● Collected data
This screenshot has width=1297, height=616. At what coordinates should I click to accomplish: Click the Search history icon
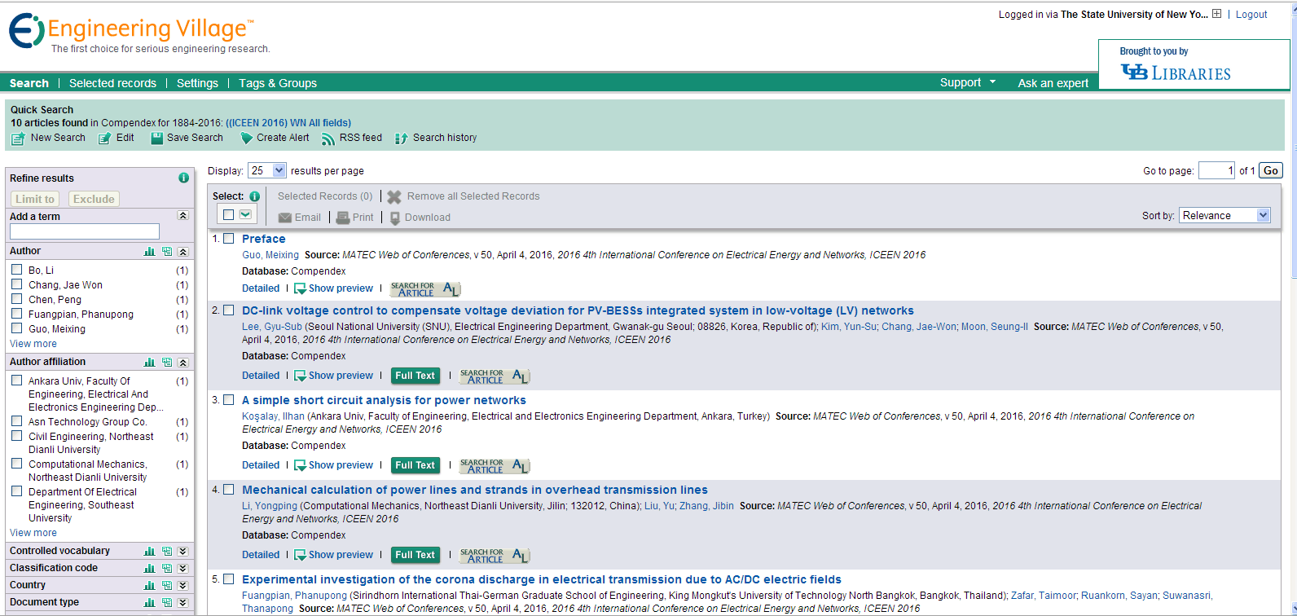click(x=401, y=139)
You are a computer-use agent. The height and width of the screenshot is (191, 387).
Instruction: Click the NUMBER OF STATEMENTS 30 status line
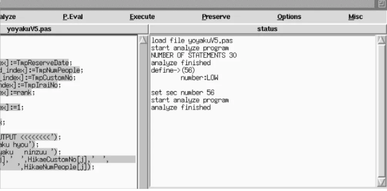click(x=194, y=55)
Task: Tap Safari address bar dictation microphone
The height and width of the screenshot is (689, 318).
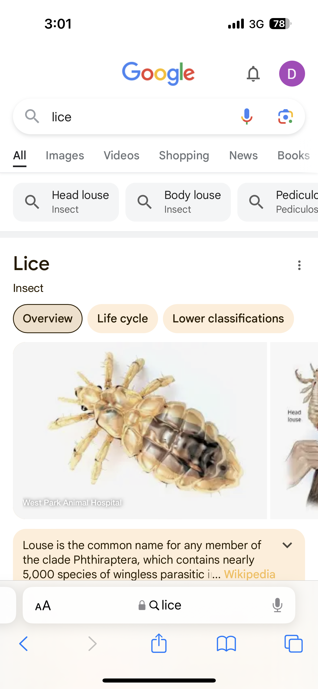Action: [x=277, y=605]
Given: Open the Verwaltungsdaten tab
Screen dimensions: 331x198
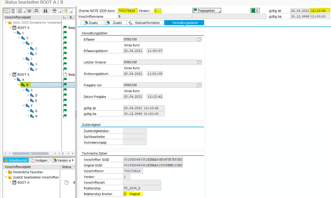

● What you should do
Each entry above should be written out again exactly, without its pictures.

● Exercise solution
This screenshot has width=1297, height=616. At what coordinates should I click to accomplish: Click the Search history icon
click(x=401, y=139)
You are a computer-use agent. The height and width of the screenshot is (191, 387).
Instruction: Click the NUMBER OF STATEMENTS 30 status line
click(x=194, y=55)
Task: Tap Safari address bar dictation microphone
The height and width of the screenshot is (689, 318).
Action: [x=277, y=605]
Given: Open the Verwaltungsdaten tab
Screen dimensions: 331x198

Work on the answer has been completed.